▸ WHAT TO PRODUCE: Give the whole listing again, exactly as written.

### RECORDS PROVIDED ###

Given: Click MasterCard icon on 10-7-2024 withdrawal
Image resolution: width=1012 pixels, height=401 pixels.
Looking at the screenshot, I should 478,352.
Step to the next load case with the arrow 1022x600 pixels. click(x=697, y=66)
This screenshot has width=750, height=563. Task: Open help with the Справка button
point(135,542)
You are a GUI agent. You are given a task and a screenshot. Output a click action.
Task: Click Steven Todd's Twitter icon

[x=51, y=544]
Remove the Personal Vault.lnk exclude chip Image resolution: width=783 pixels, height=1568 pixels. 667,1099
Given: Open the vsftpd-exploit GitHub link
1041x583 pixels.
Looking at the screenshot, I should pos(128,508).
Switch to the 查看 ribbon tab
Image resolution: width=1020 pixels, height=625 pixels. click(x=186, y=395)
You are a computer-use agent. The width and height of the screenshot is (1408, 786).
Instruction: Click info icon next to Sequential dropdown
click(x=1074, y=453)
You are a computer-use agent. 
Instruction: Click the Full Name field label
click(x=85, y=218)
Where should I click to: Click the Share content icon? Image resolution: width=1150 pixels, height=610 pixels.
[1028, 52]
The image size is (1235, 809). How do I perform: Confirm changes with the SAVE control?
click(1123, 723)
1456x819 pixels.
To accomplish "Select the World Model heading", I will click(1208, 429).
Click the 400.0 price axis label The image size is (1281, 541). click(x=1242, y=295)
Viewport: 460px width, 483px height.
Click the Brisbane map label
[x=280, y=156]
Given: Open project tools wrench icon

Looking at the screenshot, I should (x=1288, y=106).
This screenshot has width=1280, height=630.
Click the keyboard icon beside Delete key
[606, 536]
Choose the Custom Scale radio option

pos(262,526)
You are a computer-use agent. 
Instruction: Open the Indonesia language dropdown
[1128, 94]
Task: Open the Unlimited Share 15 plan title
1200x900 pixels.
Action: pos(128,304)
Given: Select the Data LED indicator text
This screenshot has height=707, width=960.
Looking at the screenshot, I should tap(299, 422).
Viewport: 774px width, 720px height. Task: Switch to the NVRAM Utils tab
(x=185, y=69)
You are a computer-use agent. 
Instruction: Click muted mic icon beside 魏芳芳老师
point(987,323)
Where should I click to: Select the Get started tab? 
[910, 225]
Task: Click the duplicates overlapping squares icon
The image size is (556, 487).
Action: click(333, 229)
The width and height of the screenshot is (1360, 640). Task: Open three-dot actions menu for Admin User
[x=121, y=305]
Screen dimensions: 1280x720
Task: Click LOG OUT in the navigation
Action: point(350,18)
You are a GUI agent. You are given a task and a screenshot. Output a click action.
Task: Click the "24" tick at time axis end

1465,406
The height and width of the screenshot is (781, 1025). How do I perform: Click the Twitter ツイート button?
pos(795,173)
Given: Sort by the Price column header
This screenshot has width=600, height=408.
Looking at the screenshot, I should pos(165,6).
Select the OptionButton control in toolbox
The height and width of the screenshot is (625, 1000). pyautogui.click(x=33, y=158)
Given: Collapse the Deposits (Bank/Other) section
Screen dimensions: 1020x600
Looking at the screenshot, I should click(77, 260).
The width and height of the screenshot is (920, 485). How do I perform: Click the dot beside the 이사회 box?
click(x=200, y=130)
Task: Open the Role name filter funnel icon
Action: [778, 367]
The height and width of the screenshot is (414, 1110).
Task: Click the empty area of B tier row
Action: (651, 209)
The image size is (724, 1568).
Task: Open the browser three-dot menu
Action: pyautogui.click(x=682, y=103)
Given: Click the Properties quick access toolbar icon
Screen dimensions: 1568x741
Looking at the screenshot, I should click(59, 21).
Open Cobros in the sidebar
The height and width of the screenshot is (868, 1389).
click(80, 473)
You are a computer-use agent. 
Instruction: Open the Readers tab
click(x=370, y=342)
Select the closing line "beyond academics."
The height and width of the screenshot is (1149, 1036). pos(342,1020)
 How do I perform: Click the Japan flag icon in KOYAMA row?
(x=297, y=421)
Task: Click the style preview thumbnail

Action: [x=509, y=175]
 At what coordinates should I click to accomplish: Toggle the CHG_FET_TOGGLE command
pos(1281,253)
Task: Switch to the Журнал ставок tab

###

▸ ANSWER SPACE:
Given: Click MasterCard icon on 10-7-2024 withdrawal
Image resolution: width=1012 pixels, height=401 pixels.
Looking at the screenshot, I should 478,352.
Step to the next load case with the arrow 1022x600 pixels. click(x=697, y=66)
This screenshot has width=750, height=563. Task: Open help with the Справка button
point(135,542)
You are a GUI agent. You are given a task and a screenshot. Output a click action.
Task: Click Steven Todd's Twitter icon

[x=51, y=544]
Remove the Personal Vault.lnk exclude chip Image resolution: width=783 pixels, height=1568 pixels. 667,1099
Given: Open the vsftpd-exploit GitHub link
1041x583 pixels.
Looking at the screenshot, I should pos(128,508).
Switch to the 查看 ribbon tab
Image resolution: width=1020 pixels, height=625 pixels. click(x=186, y=395)
You are a computer-use agent. The width and height of the screenshot is (1408, 786).
Instruction: Click info icon next to Sequential dropdown
click(x=1074, y=453)
You are a computer-use agent. 
Instruction: Click the Full Name field label
click(x=85, y=218)
Where should I click to: Click the Share content icon? Image resolution: width=1150 pixels, height=610 pixels.
[1028, 52]
The image size is (1235, 809). How do I perform: Confirm changes with the SAVE control?
click(1123, 723)
1456x819 pixels.
To accomplish "Select the World Model heading", I will click(1208, 429).
Click the 400.0 price axis label The image size is (1281, 541). click(x=1242, y=295)
Viewport: 460px width, 483px height.
Click the Brisbane map label
[x=280, y=156]
Given: Open project tools wrench icon

Looking at the screenshot, I should (x=1288, y=106).
This screenshot has width=1280, height=630.
Click the keyboard icon beside Delete key
[606, 536]
Choose the Custom Scale radio option

pos(262,526)
You are a computer-use agent. 
Instruction: Open the Indonesia language dropdown
[1128, 94]
Task: Open the Unlimited Share 15 plan title
1200x900 pixels.
Action: pos(128,304)
Given: Select the Data LED indicator text
This screenshot has height=707, width=960.
Looking at the screenshot, I should tap(299, 422).
Viewport: 774px width, 720px height. Task: Switch to the NVRAM Utils tab
(x=185, y=69)
You are a computer-use agent. 
Instruction: Click muted mic icon beside 魏芳芳老师
point(987,323)
Where should I click to: Select the Get started tab? 
[910, 225]
Task: Click the duplicates overlapping squares icon
The image size is (556, 487).
Action: click(333, 229)
The width and height of the screenshot is (1360, 640). Task: Open three-dot actions menu for Admin User
[x=121, y=305]
Screen dimensions: 1280x720
Task: Click LOG OUT in the navigation
Action: point(350,18)
You are a GUI agent. You are given a task and a screenshot. Output a click action.
Task: Click the "24" tick at time axis end

1465,406
The height and width of the screenshot is (781, 1025). How do I perform: Click the Twitter ツイート button?
pos(795,173)
Given: Sort by the Price column header
This screenshot has width=600, height=408.
Looking at the screenshot, I should pos(165,6).
Select the OptionButton control in toolbox
The height and width of the screenshot is (625, 1000). pyautogui.click(x=33, y=158)
Given: Collapse the Deposits (Bank/Other) section
Screen dimensions: 1020x600
Looking at the screenshot, I should click(77, 260).
The width and height of the screenshot is (920, 485). How do I perform: Click the dot beside the 이사회 box?
click(x=200, y=130)
Task: Open the Role name filter funnel icon
Action: [778, 367]
The height and width of the screenshot is (414, 1110).
Task: Click the empty area of B tier row
Action: (651, 209)
The image size is (724, 1568).
Task: Open the browser three-dot menu
Action: pyautogui.click(x=682, y=103)
Given: Click the Properties quick access toolbar icon
Screen dimensions: 1568x741
Looking at the screenshot, I should click(59, 21).
Open Cobros in the sidebar
The height and width of the screenshot is (868, 1389).
click(80, 473)
You are a computer-use agent. 
Instruction: Open the Readers tab
click(x=370, y=342)
Select the closing line "beyond academics."
The height and width of the screenshot is (1149, 1036). pos(342,1020)
 How do I perform: Click the Japan flag icon in KOYAMA row?
(x=297, y=421)
Task: Click the style preview thumbnail

Action: [x=509, y=175]
 At what coordinates should I click to accomplish: Toggle the CHG_FET_TOGGLE command
pos(1281,253)
Task: Switch to the Журнал ставок tab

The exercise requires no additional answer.